Além de uma história indecisa, com raros bons momentos, é justamente essa falta de choque entre idealismo versus corrupção e homem versus natureza. Quando investe na própria questão que o doutor Ian Malcolm adverte, em participação minúscula de Jeff Goldblum, até arranca bons momentos, como quando um gigantesco Braquiossauro testemunha a partida do navio e é alcançado pela cortina de fumaça e é visto pela última vez em contraluz. Um belo momento que um engessado Bayona conseguiu inserir ali no meio dos pedidos de mais dinossauros com mais dentes, mais espinhos e mais berros e que no final das contas demoram para aparecer e vão embora com a mesma facilidade. 
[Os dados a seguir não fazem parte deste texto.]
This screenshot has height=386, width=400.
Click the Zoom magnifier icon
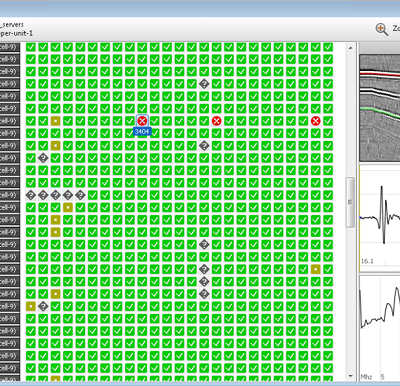[x=382, y=29]
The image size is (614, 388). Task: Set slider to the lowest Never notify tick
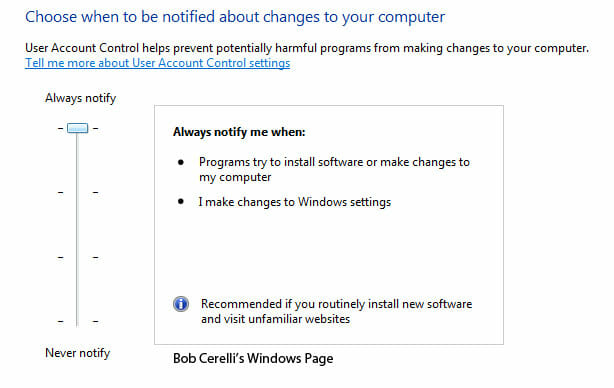point(78,321)
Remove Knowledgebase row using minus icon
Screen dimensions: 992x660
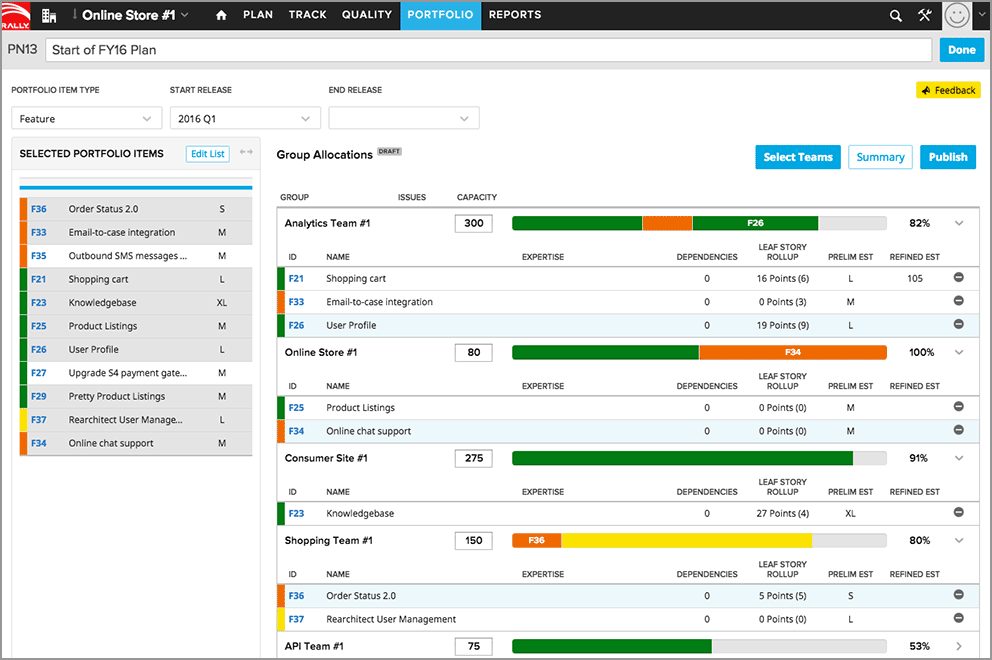[958, 513]
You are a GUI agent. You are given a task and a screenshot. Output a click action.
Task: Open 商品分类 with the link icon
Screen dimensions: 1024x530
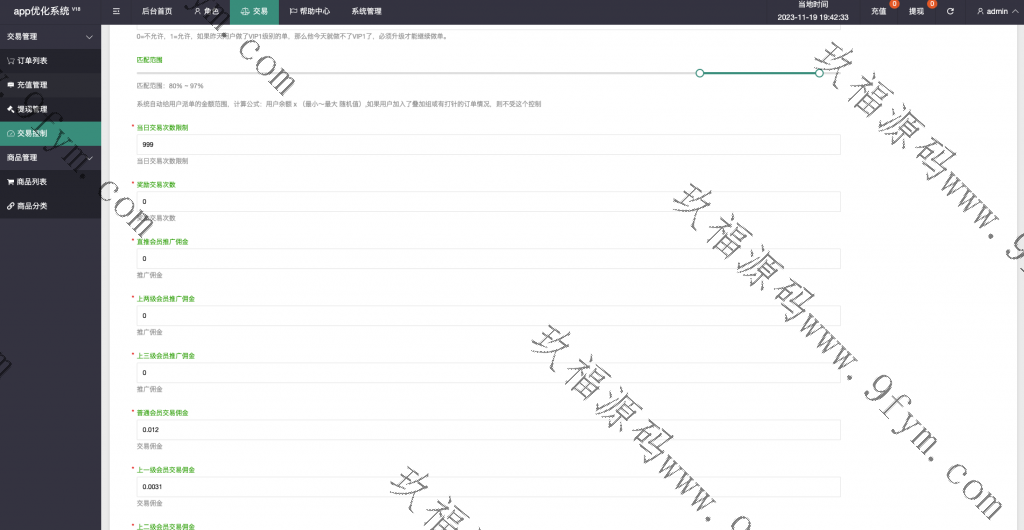point(32,206)

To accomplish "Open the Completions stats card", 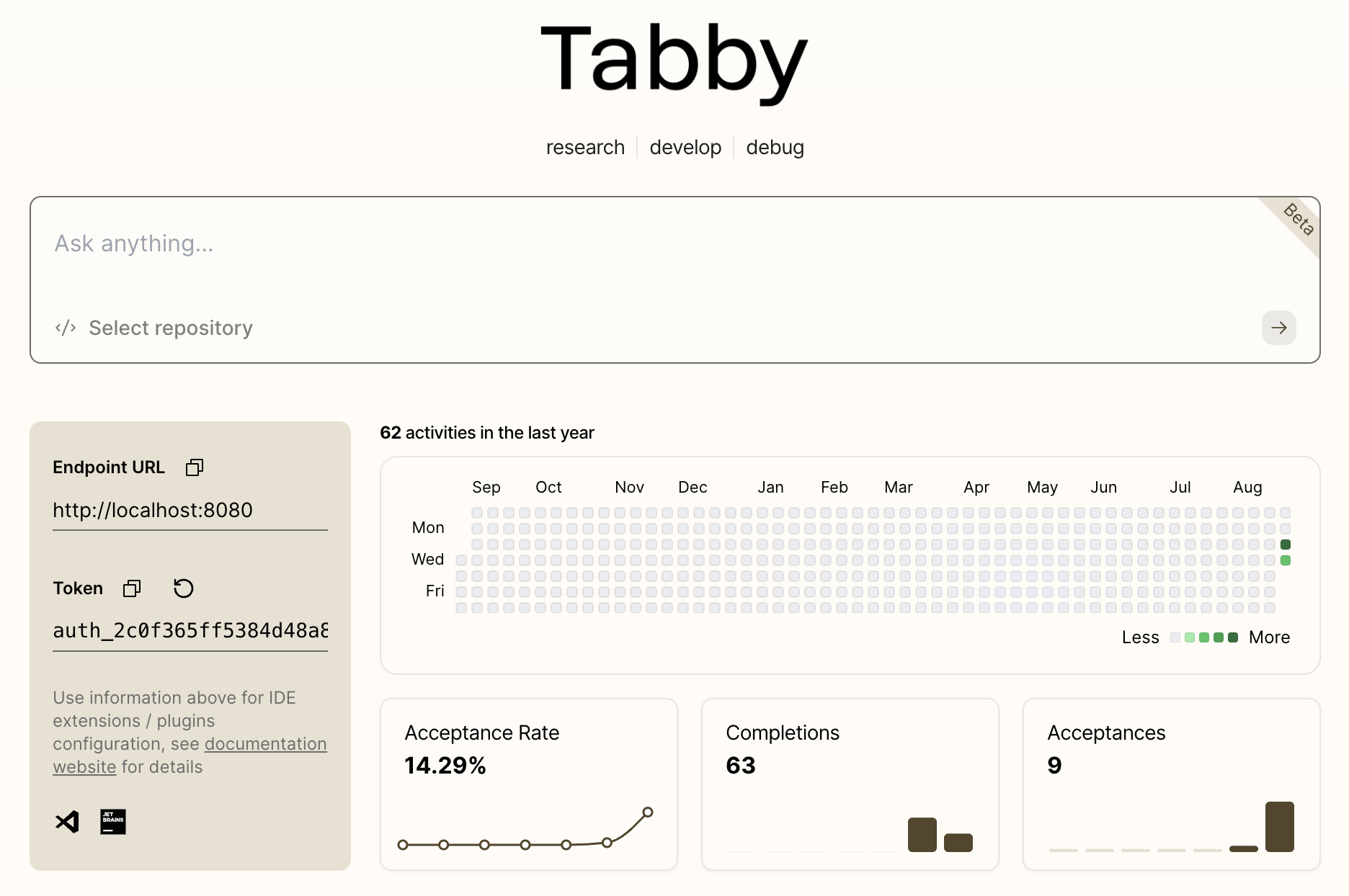I will 850,749.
Pena que também desperdice tempo com discursos clichês, dinâmicas de relacionamento que existem porque sim e sacrifícios irracionais, supostamente “para emocionar”. A própria existência da hiperinteligente, empática e heróica raptor Blue em si já tira qualquer motivo para se preocupar: tirando os híbridos, dinossauros nesses reboots só comem ou tentam comer gente ruim e ponto final. Como o filme conseguiu ter mais de duas horas sem nenhum ponto de tensão, vai entender. Ou melhor, é bem explicado: dando uma guinada de 90 graus na história a cada dezena de minutos. É sobre a Ilha Nublar, é sobre a Mansão Lockwood, é sobre o vulcão, é sobre os negócios escusos dos vilões… O excesso é ruim. É tanta coisa que no final tudo junto não significa nada.

Provavelmente essa crítica está comparando demais o novo filme com primeiro Jurassic Park. Nostalgia? Pode até ser. Mas também exemplifica como Spielberg usava dispositivos narrativos com uma inteligência na composição da aventura e do suspense que Trevorrow e Bayona jamais esboçam com a mesma firmeza. Competindo em matéria de custos de produção com a Marvel, Star Wars e 007, também muitas vezes é de segundo escalão como nos piores momentos desses, esbanjando uma completa falta de esforço mesmo para testar novas abordagens. Se pra você Jurassic Park não basta no filão dos mundos perdidos e quer algo depois disso, prefira de longe Kong - A Ilha da Caveira, muito mais louco, escrachado e perigoso do que esse filme que, muito bem lembrado por alguns, parece mais Em Busca do Vale Encantado do que propriamente Jurassic Park.

Comentários (1)

Alexandre Koball | quarta-feira, 19 de Setembro de 2018 - 07:24

Por momentos, é um verdadeiro (e bom) filme de terror. E o clímax é tão clímax quanto o dos últimos Vingadores, uma verdadeira reviravolta e traz muitas possibilidades futuras (que, se seguir o padrão, serão desperdiçadas).